(Material provided)

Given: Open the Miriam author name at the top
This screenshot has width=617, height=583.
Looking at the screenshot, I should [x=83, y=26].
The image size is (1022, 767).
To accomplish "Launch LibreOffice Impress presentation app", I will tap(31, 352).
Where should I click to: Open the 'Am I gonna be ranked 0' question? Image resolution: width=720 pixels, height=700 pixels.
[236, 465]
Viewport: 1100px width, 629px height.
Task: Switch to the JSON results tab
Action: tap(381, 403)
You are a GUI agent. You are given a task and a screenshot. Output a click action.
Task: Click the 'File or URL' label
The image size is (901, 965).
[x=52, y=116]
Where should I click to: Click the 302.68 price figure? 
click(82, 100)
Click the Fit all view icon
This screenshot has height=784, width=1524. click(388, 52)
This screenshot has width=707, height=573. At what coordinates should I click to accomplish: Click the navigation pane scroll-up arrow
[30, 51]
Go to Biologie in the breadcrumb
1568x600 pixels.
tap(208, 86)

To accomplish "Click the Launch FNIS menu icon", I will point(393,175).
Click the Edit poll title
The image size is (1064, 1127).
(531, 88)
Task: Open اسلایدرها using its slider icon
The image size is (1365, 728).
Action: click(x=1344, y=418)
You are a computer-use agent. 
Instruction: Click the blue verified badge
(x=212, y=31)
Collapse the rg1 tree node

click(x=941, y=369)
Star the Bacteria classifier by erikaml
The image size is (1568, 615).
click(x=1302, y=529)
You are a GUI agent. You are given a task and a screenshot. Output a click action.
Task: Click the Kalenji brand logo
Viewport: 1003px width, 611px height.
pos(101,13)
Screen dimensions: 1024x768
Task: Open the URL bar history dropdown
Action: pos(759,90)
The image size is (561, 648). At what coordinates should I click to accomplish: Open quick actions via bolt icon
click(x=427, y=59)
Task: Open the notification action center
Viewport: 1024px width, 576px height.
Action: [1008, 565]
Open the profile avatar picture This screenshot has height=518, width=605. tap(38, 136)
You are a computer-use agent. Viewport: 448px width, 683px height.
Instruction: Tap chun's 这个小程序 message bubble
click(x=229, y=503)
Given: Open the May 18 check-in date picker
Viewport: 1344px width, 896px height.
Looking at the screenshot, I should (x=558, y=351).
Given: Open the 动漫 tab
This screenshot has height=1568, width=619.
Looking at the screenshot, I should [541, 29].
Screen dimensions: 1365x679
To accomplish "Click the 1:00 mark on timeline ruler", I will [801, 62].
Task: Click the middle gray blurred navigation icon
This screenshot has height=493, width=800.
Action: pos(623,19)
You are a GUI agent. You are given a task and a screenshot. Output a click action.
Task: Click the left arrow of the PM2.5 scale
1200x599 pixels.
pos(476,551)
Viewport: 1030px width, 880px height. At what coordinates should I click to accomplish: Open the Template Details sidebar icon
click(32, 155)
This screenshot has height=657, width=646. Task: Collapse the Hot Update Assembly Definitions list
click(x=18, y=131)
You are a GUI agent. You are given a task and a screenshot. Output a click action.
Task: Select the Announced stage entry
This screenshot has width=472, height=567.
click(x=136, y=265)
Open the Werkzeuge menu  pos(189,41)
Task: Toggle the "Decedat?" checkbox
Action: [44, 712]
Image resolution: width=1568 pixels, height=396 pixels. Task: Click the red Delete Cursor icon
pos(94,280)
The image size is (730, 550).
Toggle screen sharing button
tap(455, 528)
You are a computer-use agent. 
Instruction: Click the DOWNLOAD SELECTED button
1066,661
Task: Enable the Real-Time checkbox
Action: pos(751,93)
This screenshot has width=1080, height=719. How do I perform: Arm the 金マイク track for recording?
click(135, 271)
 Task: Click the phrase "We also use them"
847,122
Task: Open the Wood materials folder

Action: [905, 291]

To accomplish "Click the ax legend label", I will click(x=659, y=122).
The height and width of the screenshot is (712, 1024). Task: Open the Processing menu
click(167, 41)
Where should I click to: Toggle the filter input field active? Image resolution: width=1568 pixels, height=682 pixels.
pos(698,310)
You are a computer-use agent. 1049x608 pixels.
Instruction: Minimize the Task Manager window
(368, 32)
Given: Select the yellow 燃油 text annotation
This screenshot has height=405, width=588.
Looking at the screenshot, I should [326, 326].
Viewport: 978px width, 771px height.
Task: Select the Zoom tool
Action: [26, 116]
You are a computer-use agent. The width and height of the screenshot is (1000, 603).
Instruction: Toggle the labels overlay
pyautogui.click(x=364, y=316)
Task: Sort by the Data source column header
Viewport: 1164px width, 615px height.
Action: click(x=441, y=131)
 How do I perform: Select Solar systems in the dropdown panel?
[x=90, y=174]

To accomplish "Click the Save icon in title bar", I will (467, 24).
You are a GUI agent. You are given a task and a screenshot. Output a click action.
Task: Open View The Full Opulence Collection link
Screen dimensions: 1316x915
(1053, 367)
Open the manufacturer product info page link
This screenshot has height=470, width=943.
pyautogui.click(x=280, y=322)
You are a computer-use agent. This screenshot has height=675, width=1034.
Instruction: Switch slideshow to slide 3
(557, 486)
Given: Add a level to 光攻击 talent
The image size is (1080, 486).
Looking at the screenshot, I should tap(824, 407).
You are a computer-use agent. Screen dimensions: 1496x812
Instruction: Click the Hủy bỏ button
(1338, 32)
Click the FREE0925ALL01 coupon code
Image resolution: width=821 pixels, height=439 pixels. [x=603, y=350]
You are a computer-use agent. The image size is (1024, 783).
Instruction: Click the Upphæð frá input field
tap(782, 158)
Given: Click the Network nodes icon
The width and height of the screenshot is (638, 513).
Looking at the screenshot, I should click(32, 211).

(End Material provided)

Your instructions:
A count is needed of the lines in the entries that contain "will". Supply only that number.

Result of this exercise:
5